Data entries ->
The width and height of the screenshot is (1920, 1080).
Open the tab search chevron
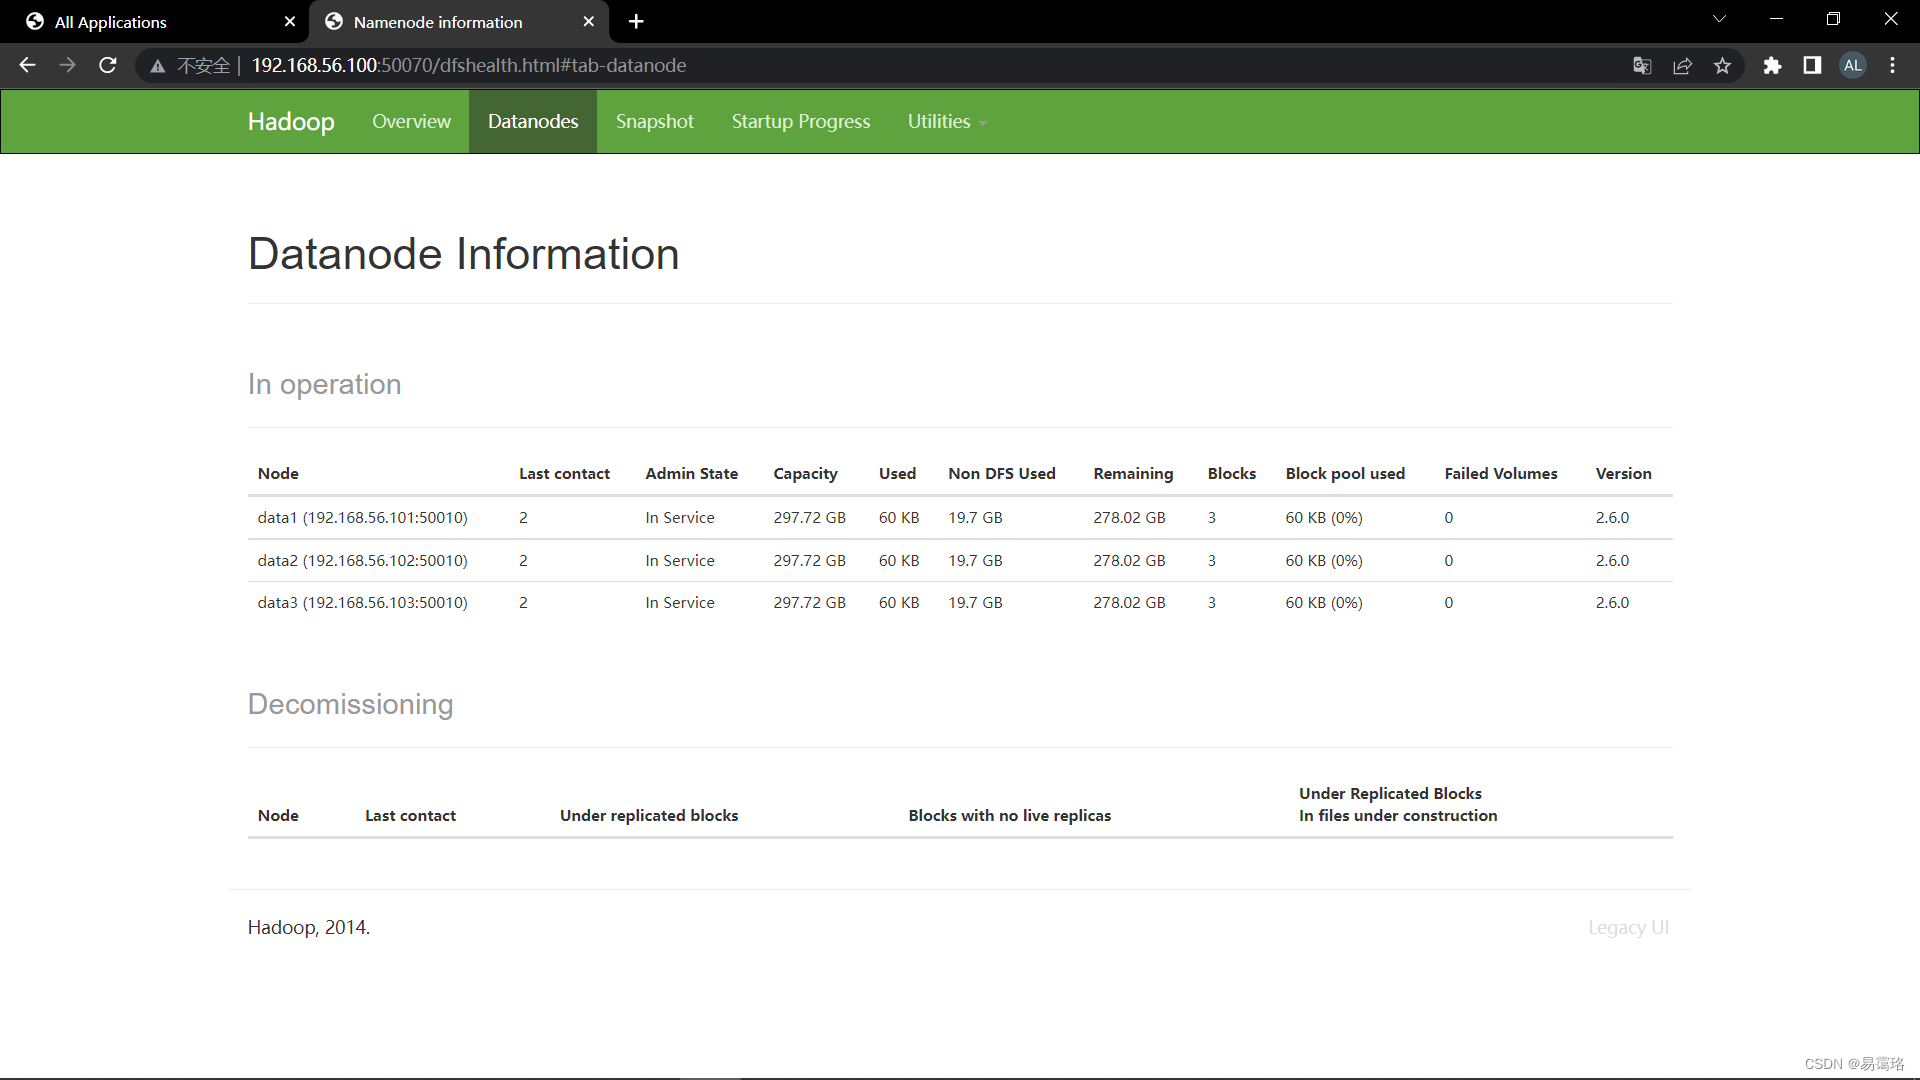(1719, 19)
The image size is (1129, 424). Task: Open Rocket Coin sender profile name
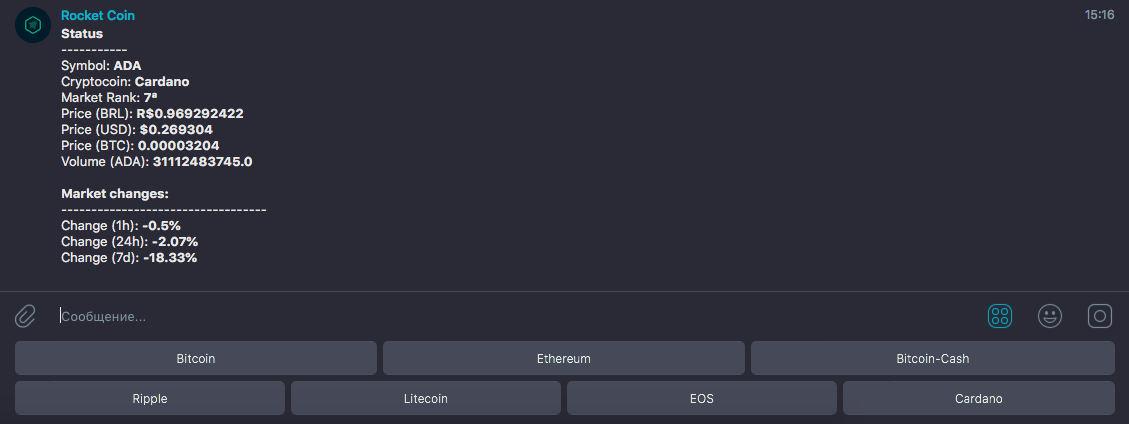tap(98, 16)
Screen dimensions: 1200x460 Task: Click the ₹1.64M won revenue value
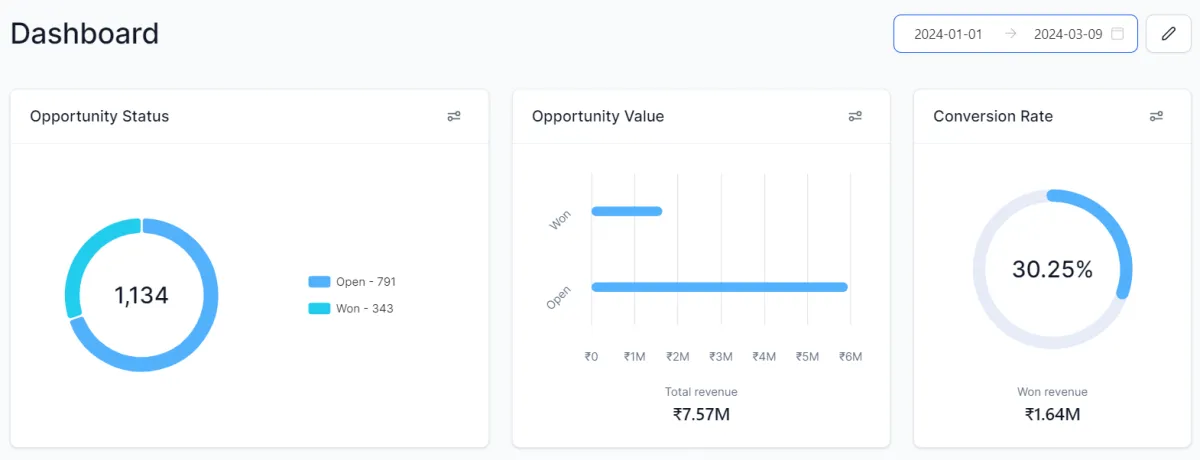click(1052, 414)
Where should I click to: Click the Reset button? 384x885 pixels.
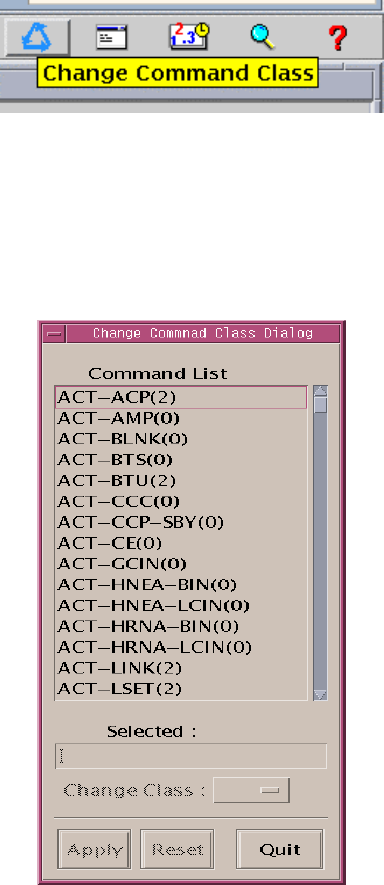click(x=177, y=849)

Direction ->
Count the lines of the records above that contain the word "Task", and reply with only the number.

Written answer ->
2